Textauszug:
::::::
Reportage

Auf der Flucht


Was tun, wenn man etwas tun möchte? Die Wiener Autorin Stefanie Sargnagel entschied sich für den direktesten Weg – und half Flüchtenden über die Landesgrenze aus Ungarn nach Wien.

Der Konvoi machte sich aufbruchbereit. Renza rief: „FIVE MINUTES! JALLA! JALLA!“, und wir stiegen wieder alle in unsere Autos, schnallten die Kinder in die Kindersitze und fuhren Richtung Wien. Ich drehte leise die Musik auf und wir sprachen mit dem Familienvater, der bei uns im Auto saß. Die anderen Familienmitglieder schliefen nach wenigen Minuten ein, weil sie so erschöpft waren. Der Vater sagte, sie hätten seit drei Tagen nicht mehr richtig geschlafen, und auch er, der vorher noch so robust und erhaben gewirkt hatte, wirkte plötzlich erschlagen und schwach. Er fragte, was wir besser fänden, Finnland oder die Niederlande. Wir fragten: „You mean, for refugees?“ Er: „Yes.“ Die ganze Verlorenheit und Ahnungslosigkeit kam dadurch zum Vorschein, dass er sich in so einer wichtigen Frage auf unsere spontane Antwort verlassen wollte. Wir meinten, wir wüssten es auch nicht genau, aber überall wäre es besser als in Ungarn. Er: „But where can I start to work soon?“ Maria: „We don’t know, sorry, it will take some time everywhere.“ Immer wieder stößt man auch bei sehr gebildeten Leuten auf verhältnismäßig erschütternd naive Vorstellungen von dem, was sie in der nahen Zukunft in ihren Zielländern erwarten würde. Wir steckten das Ladegerät seines Handys an den Zigarettenanzünder und fuhren weiter durch die Nacht. Er schlief bald ein. Nach dem Grenzübergang zu Österreich hielt Renza an einem Parkplatz, weil das kleine Mädchen in ihrem Wagen sich übergeben musste.
::::::
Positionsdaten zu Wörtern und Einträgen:
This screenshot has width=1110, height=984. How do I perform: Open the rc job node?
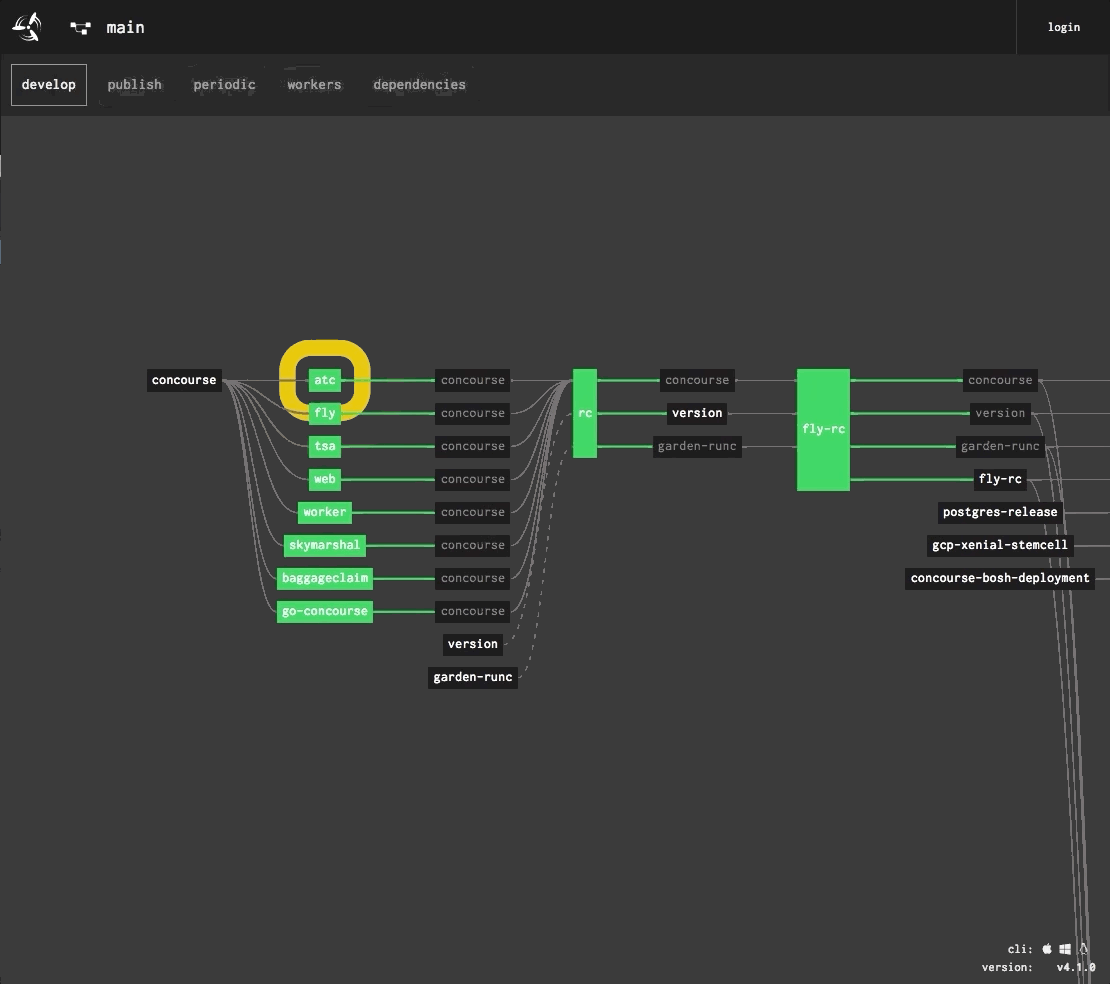click(x=585, y=413)
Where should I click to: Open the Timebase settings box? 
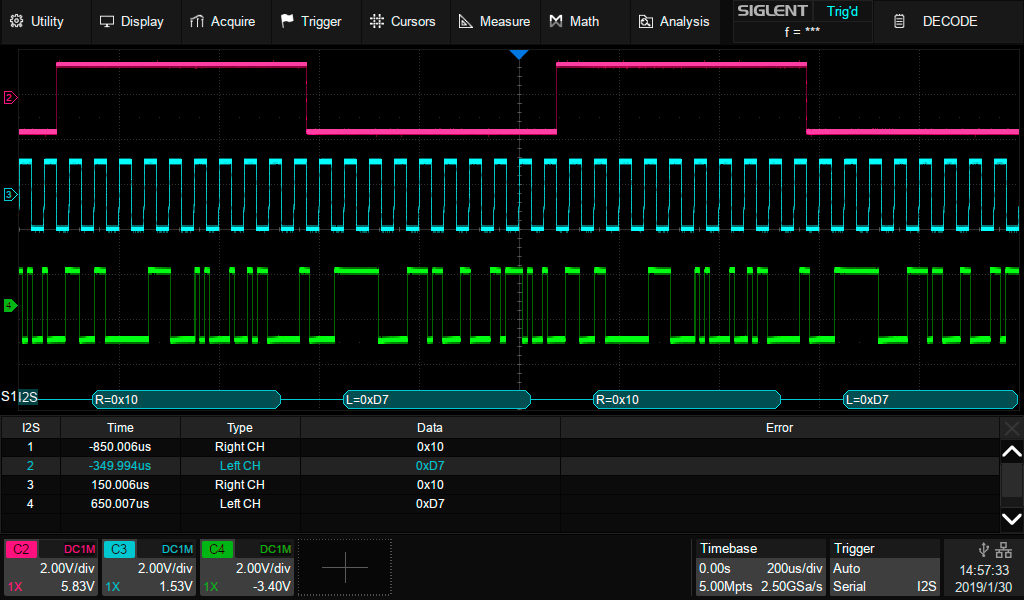coord(760,567)
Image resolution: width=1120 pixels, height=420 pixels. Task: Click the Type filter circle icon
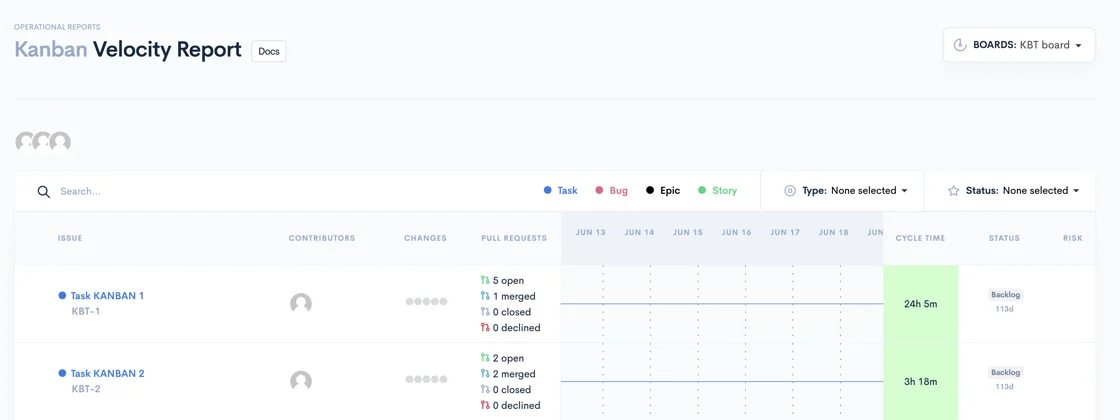790,191
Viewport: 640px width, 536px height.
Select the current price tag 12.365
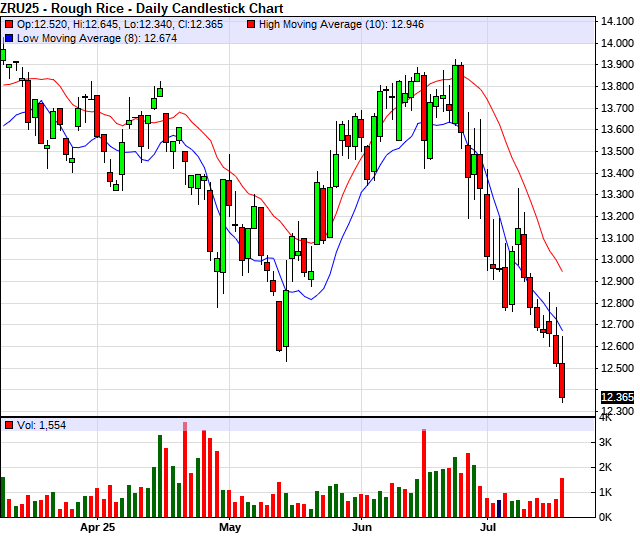point(616,397)
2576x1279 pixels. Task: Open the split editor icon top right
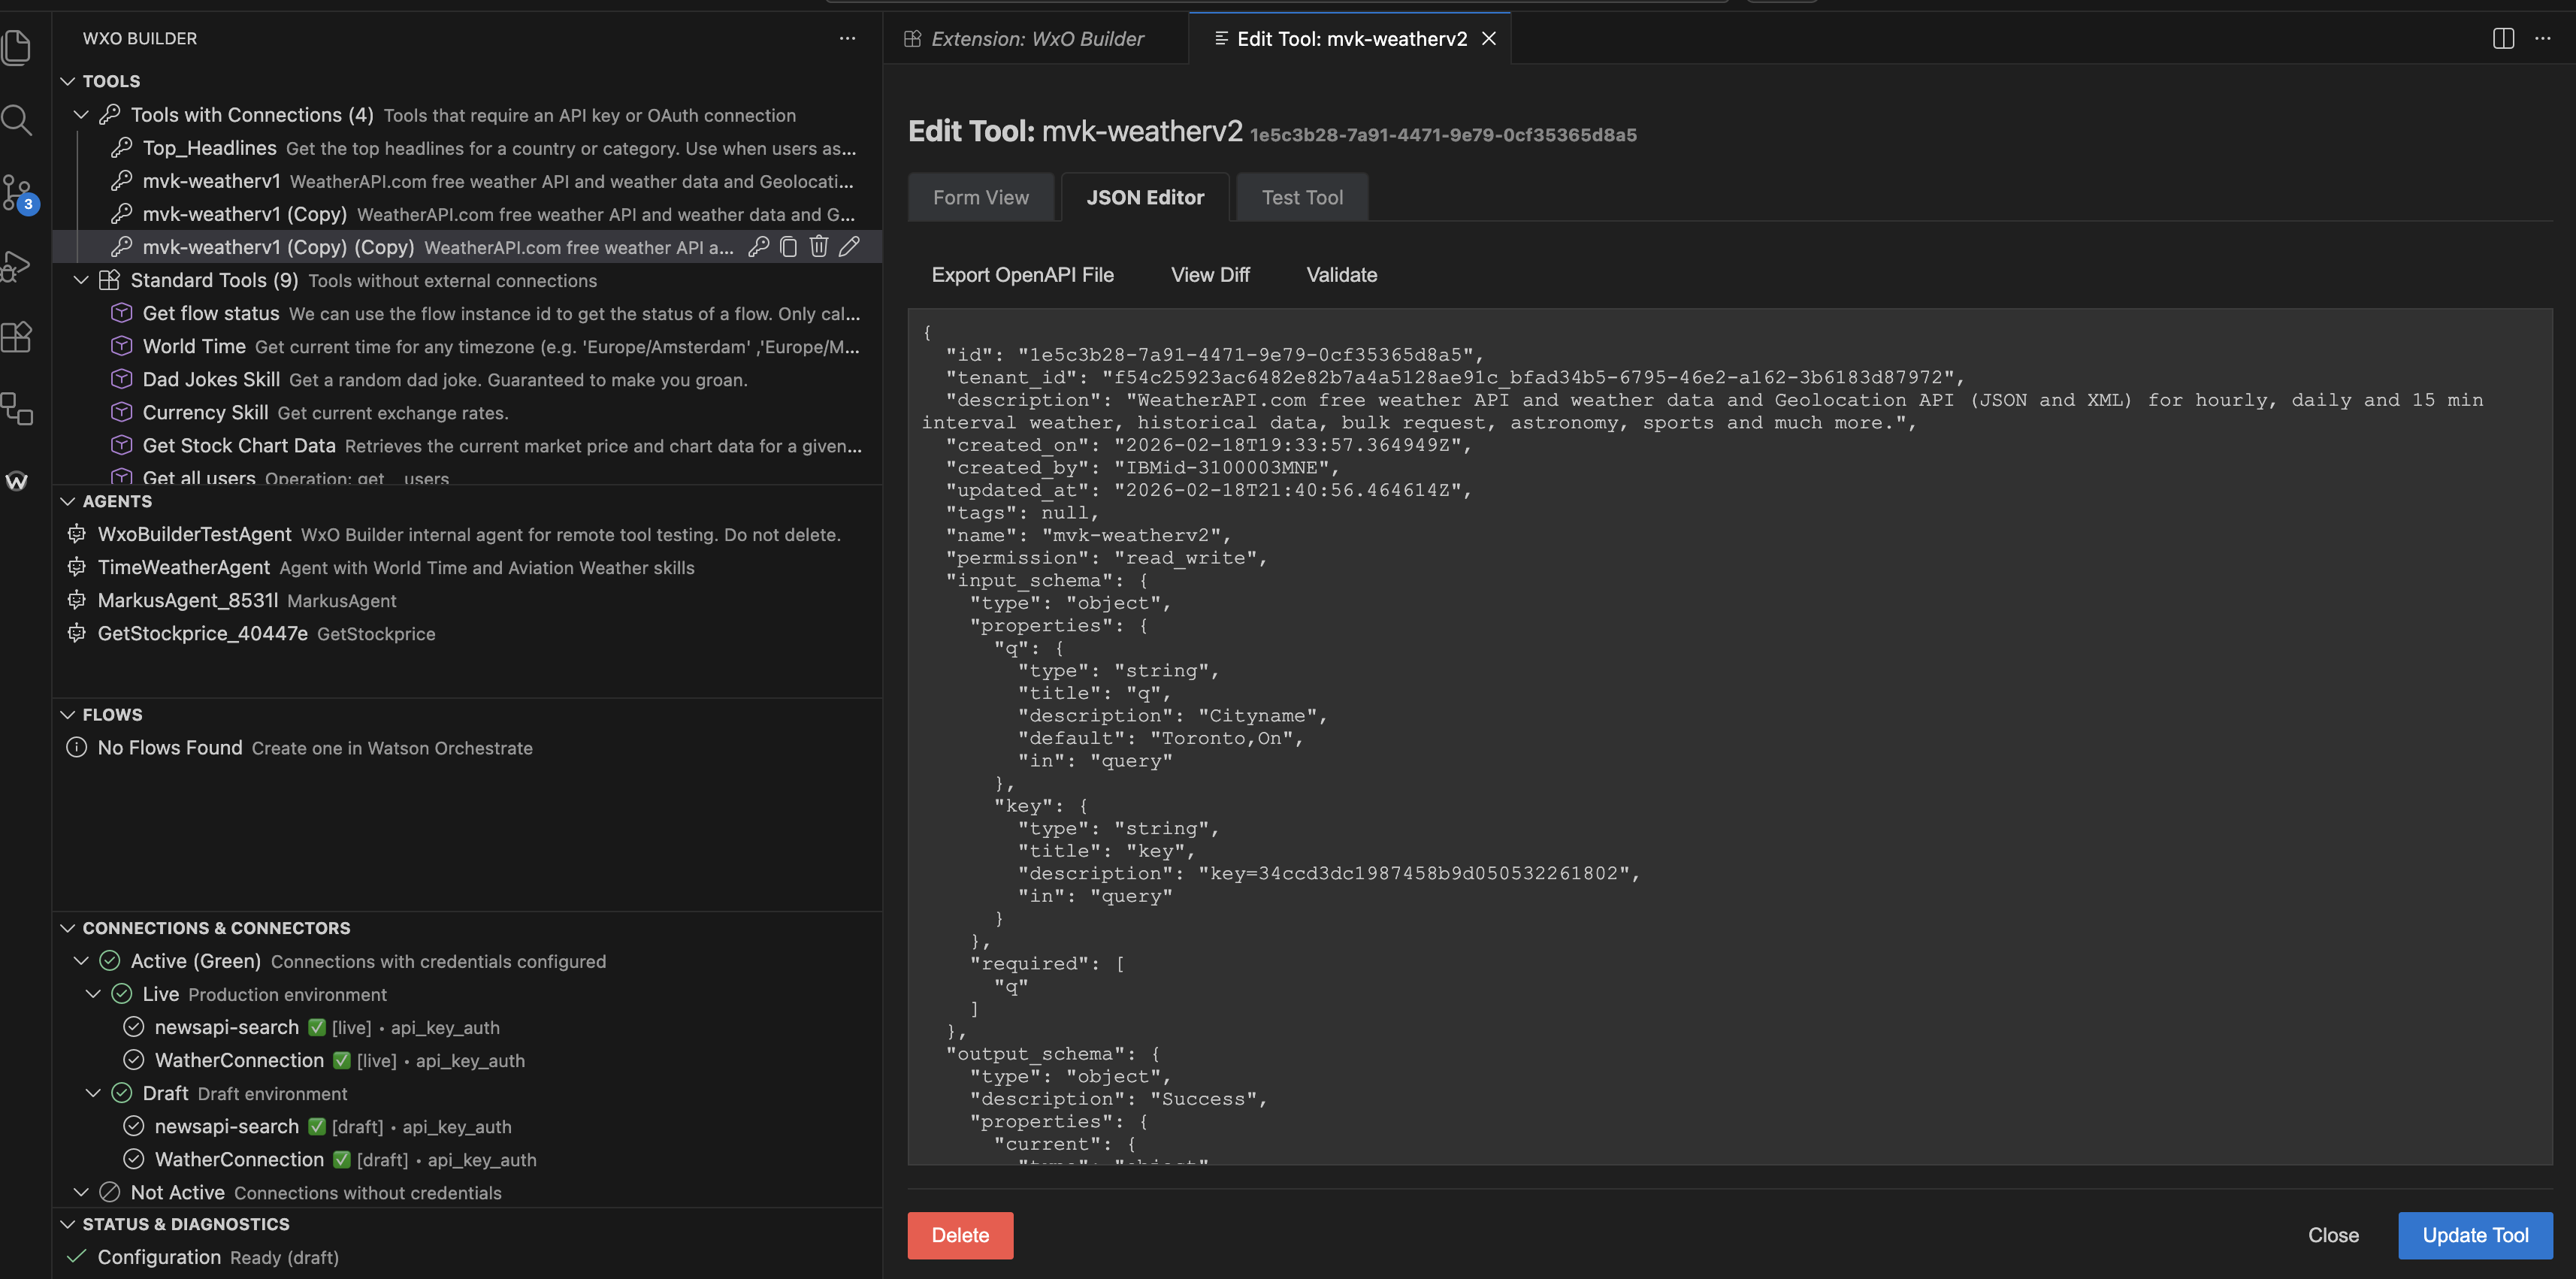click(2503, 38)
::::::
Zu erledigen:
1. Weshalb hielt Renza laut der Reportage nach dem Grenzübergang zu Österreich an einem Parkplatz?
2. Aktualisiere in der Reportage alles von „Auf der Flucht“ bis hinunter zu „Ungarn nach Wien.“, wobei „Ungarn“ durch „Serbien“ ersetzt wird.

Antworten zur Übung:
1. Weil sich das kleine Mädchen in ihrem Wagen übergeben musste.

2.
Auf der Flucht


Was tun, wenn man etwas tun möchte? Die Wiener Autorin Stefanie Sargnagel entschied sich für den direktesten Weg – und half Flüchtenden über die Landesgrenze aus Serbien nach Wien.